The Columbia (Pa.) Spy also entered the fray.  In an article published on April 26, 1862, the Spy explained:
We have not seen the paper, and only learn the charge through Lieut. [Sam] Evans, Quartermaster of the Fifth, who authorizes us to deny it as altogether false.  (Columbia Spy, Apr. 26, 1862.)
The Spy informed readers of Evans' version of events:
He says in explanation of the origin of the report, that Government has been supplying the men with a whiskey ration in bad weather.  The Division Commissary had brought on the cars from Alexandria several barrels of whiskey, which the "Bucktails" discovered, and knocking in the heads, they, with assistance from a New York Regiment, finished it.  Of course there was a disgraceful frolic, in which we are sorry to learn, two men from the Fifth participated, one of whom got drunk.  The only officers drunk (and there were several) were of the New York regiment.  (Columbia Spy, Apr. 26, 1862.)*
The paper took aim at war correspondents from the Empire State:
The New York dailies employ a reckless set of reporters, who, deprived of their past facilities for betraying the movements of the army to the enemy, resort to the safer and equally congenial occupation for their mischievous pens--blackening the character of Pennsylvania soldiers.  No repetition of warning will ever teach these slanderous scribblers caution. . . until a half dozen of them are shot as wholesome examples.  (Columbia Spy, Apr. 26, 1862.)
The actual version of events is probably lost to history, but the seemingly trivial debate over the behavior of the 5th Pennsylvania Reserves tells us something about moral attitudes towards alcohol consumption and drunkenness in the army.  Soldiers drank to escape the realities of war (and because it was fun), but knew that intoxication could also bring contempt from the outside world.  Such an awareness goes a long way to explaining why Hill felt a bit guilty about his own drinking at Manassas and tried to ease his conscience:
Readers, perhaps you are an advocate of the temperance cause; I hope you are—I am. But I beg you will not censure me for drinking on this occasion. You may be a civilian—a lady, perhaps—and you don't know how a man feels when exposed to the inclemency of the weather—his feet wet and cold—his clothes damp, and a chill wind penetrating them! Under circumstances like these "something," dear reader, is of inconceivable service, warming one up, and making one feel good generally.  (Hill 227.)
Wartime view of officers drinking in a sutler's tent by Arthur Lumley (courtesy of Library of Congress).
Not all liquor was taken from army trains at the railroad junction.  One sutler smuggled hard cider into camp and offered the drink at a price of ten cents a glass.  Even this supply was not safe from the Pennsylvania boys.  A few enterprising men cut a hole in the sutler's tent from behind, tapped the back side of the barrel, and sold two times the cider for half the price.  According to Evan Woodward of the 2nd Pennsylvania Reserves, these soldiers were "liberally patronized" and soon drained the barrel of cider.  (Woodward 92.)

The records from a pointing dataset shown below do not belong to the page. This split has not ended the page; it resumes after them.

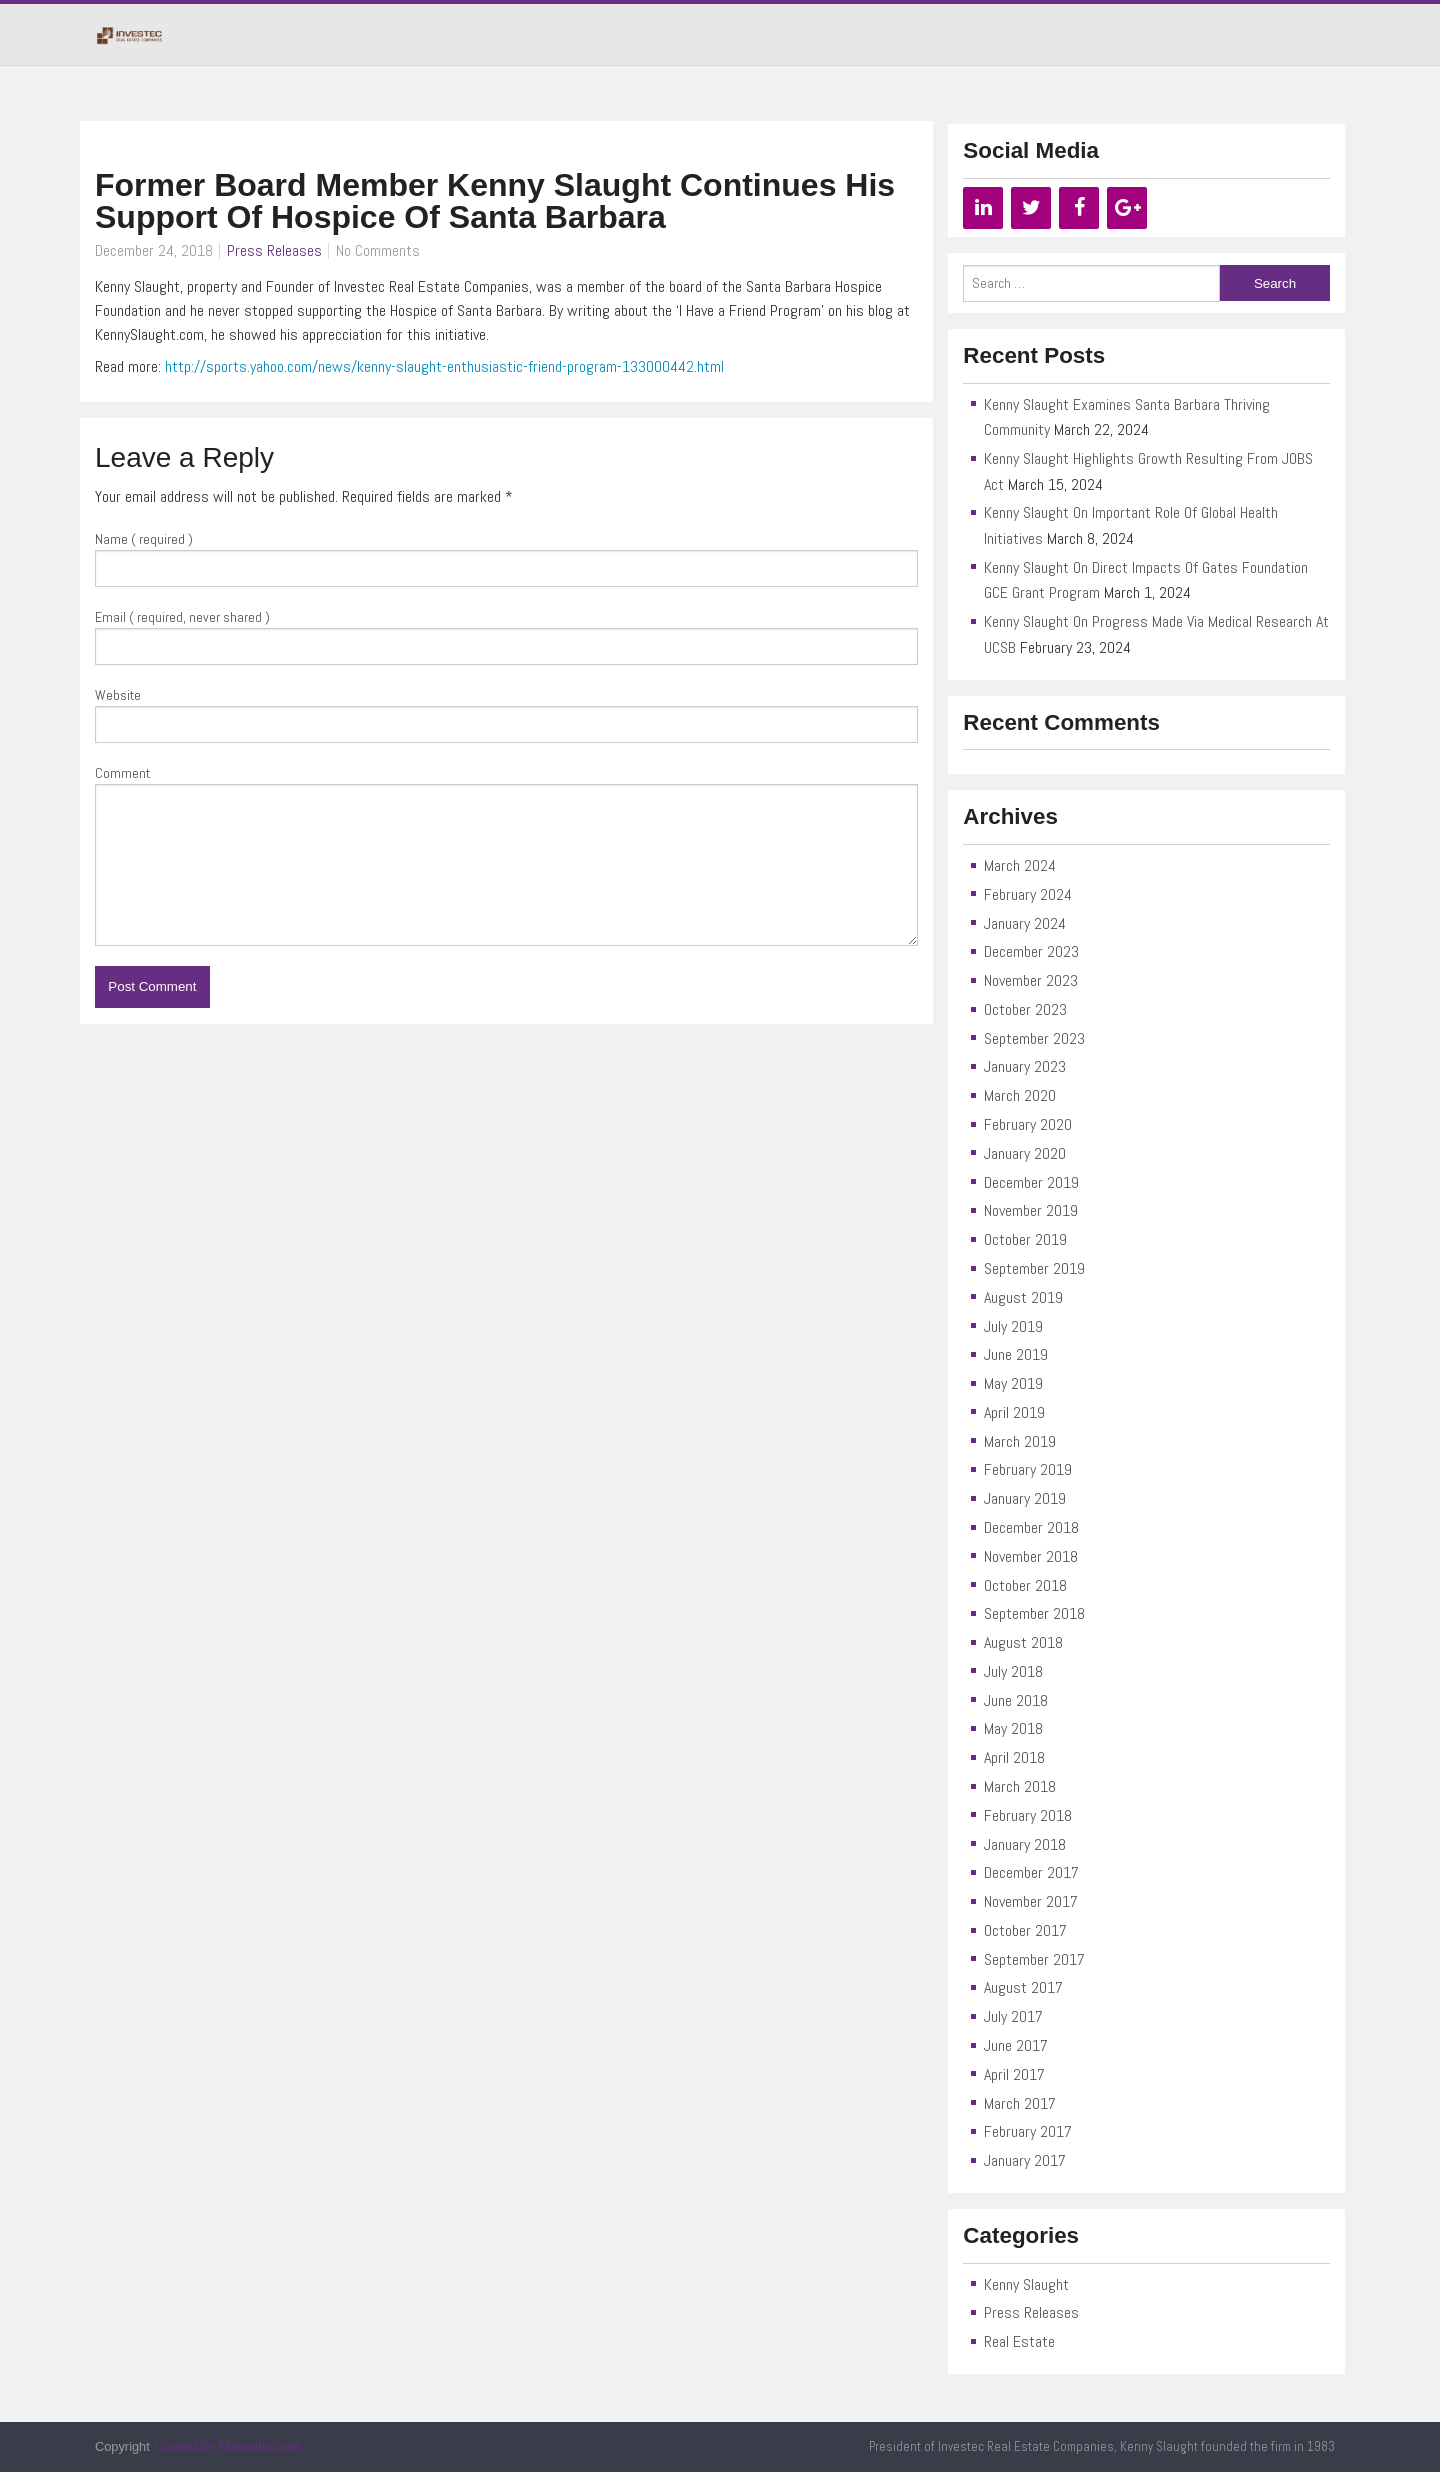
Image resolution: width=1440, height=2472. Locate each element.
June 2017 (1016, 2045)
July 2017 (1013, 2016)
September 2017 (1034, 1959)
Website (118, 695)
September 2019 (1034, 1268)
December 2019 (1031, 1182)
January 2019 (1025, 1498)
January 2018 (1025, 1844)
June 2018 (1016, 1700)
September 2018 (1034, 1613)
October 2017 (1025, 1930)
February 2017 (1028, 2131)
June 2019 (1016, 1354)
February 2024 (1028, 894)
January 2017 (1025, 2160)
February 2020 (1028, 1124)
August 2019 (1023, 1297)
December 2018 (1031, 1527)
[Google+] (1127, 208)
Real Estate (1019, 2341)
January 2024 (1025, 923)
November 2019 (1031, 1210)
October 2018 (1025, 1585)
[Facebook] (1079, 208)
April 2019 (1014, 1412)
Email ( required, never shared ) (182, 617)
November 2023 (1031, 980)
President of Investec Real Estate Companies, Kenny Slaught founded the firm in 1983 (1102, 2446)
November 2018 (1031, 1556)
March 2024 (1020, 865)
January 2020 (1025, 1153)
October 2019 (1025, 1239)
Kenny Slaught (1026, 2284)
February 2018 (1028, 1815)
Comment (122, 773)
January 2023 (1025, 1066)
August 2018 (1023, 1642)
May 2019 (1013, 1383)
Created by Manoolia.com (227, 2446)
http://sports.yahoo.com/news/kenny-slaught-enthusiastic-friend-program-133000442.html (444, 366)
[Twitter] (1031, 208)
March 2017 (1020, 2103)
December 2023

Thankfully for the sake of military discipline and sobriety, the Pennsylvania Reserves soon resumed their march.  On April 17, John F. Reynold's brigade struck camp and moved along the Orange & Alexandria Railroad towards Catlett's Station.  (OR, 1:12:3, 80; Sypher 174.)  The brigades of George Meade and E.O.C. Ord joined the advance the next day.  (OR, 1:12:3, 85; Sypher 174.)  By the start of May, the Pennsylvania Reserves had marched to Falmouth, across the Rappahannock from Fredericksburg.  In June, the men would join the Army of the Potomac on the Peninsula. Amidst the carnage of the Seven Days, many soldiers from the Reserves would probably have given anything to be back in Manassas, enjoying a bottle of whiskey with their comrades.

*The whiskey supply mentioned here was likely the same one discussed above in connection with the Bucktails episode.

Columbia Spy, Apr. 26, 1862; A.F. Hill, Our Boys: The Personal Experiences of a Soldier in the Army of the Potomac (1864); New York Times, Apr. 11, 1862; Philadelphia Press, Apr. 25, 1862; J.R. Sypher, History of the Pennsylvania Reserve Corps (1865); O.R. Howard Thomson & William H. Rauch, History of the "Bucktails" (1906); Edward Morrison Woodward, Our Campaigns (1865).